Batch system, resource management system

Under:

SUMS (aka, STAR Scheduler)


SUMS, the product of the STAR Scheduler project, stands for Star Unified Meta-Scheduler. This tool is currently documented on its own pages. SUMS provides a uniform user interface to submitting jobs on "a" farm that is, regardless of the batch system used, the language it provides (in XML) is identical. The scheduling is controlled by policies handling all the details on fitting your jobs in the proper queue, requesting proper resource allocation and so on. In other words, it isolates users from the infrastructure details.

You would benefit from starting with the following documents:

LSF

LSF was dropped from BNL facility support in July 2008 due to licensing cost. Please, refer to the historical revision for information about it.

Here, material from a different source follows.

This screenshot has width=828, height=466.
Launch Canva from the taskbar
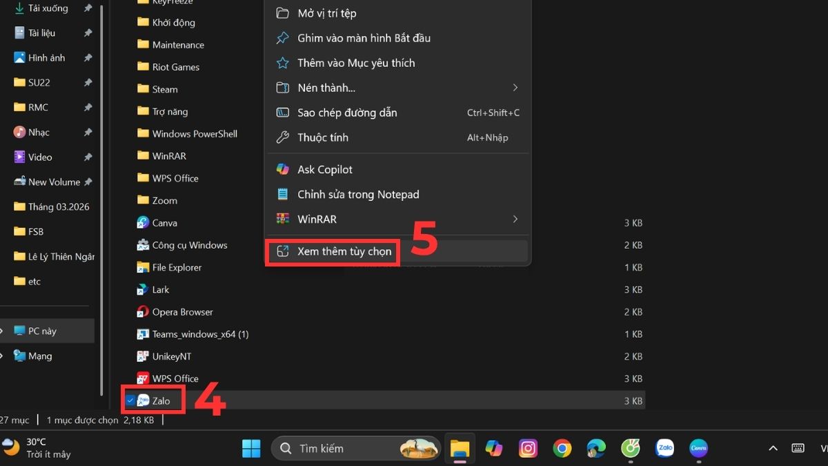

If a link brought you here, please update or send a note to the page owner.

Condor

Quick start ...

Condor Pools at BNL

The condor pools are segmented into four pools:

  • production
  • users
  • OpenScienceGrid (OSG)
  • and general.

The four pools (like queues) span all STAR machines (CAS and CRS). On all STAR machines priority goes as follows

  • production = 2
  • users = 1
  • OSG = 1
  • general = 0

A few rules apply

  • Production jobs cannot be evicted on CRS machines ...
  • Users and OSG jobs can be evicted
    • Eviction happens after those have 3 hours of runtime from the time they start.
    • For example, if a production job wants a node being used by a user job that has been running for two hours then that user job has one hour left before it gets kicked out ...
  • This time limit comes into effect when a higher priority job wants the slot (i.e. production vs. user or production versus OSG)
  • general queue jobs are evicted IMMEDIATELY when the slot is wanted by ANY STAR job (production, user, or OSG).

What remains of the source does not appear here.